[Collected data entries]

* * * *

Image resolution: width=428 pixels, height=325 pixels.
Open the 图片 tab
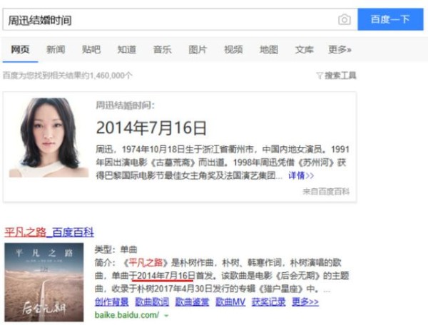tap(198, 50)
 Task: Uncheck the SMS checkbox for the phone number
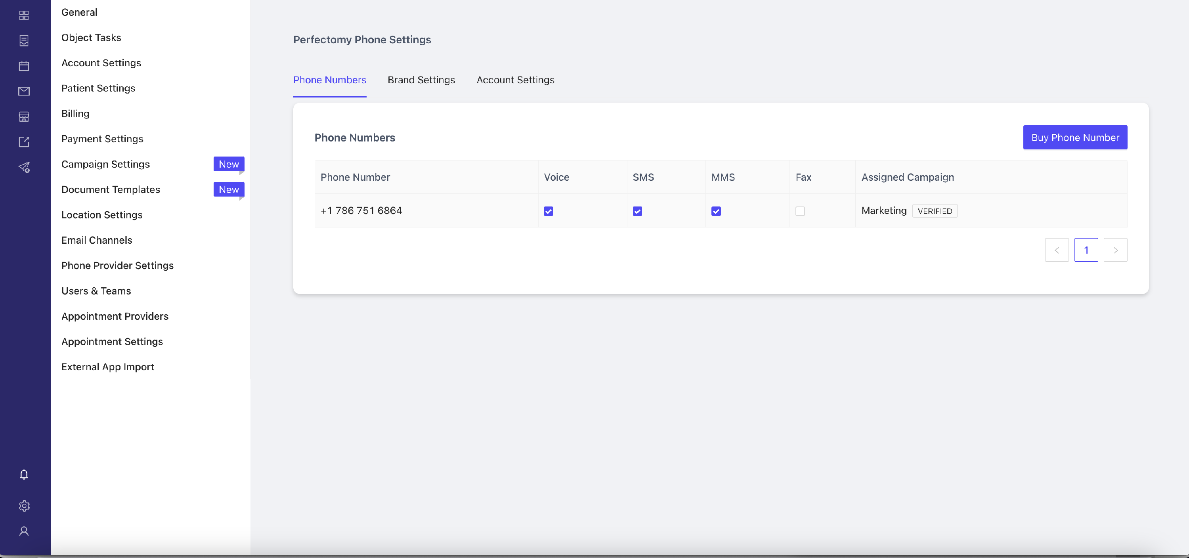click(637, 211)
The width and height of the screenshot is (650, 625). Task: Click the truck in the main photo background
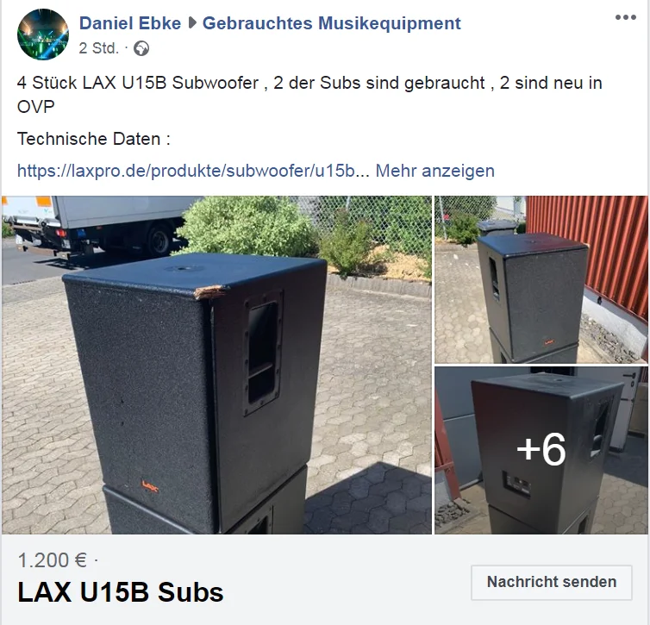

* * * *

Exercise brief: The records above are to be restated exactly, without their pictures.

Finished task:
Image resolution: width=428 pixels, height=325 pixels.
Open the 图片 tab
tap(198, 50)
 Task: Uncheck the SMS checkbox for the phone number
click(637, 211)
The width and height of the screenshot is (650, 625). Task: Click the truck in the main photo background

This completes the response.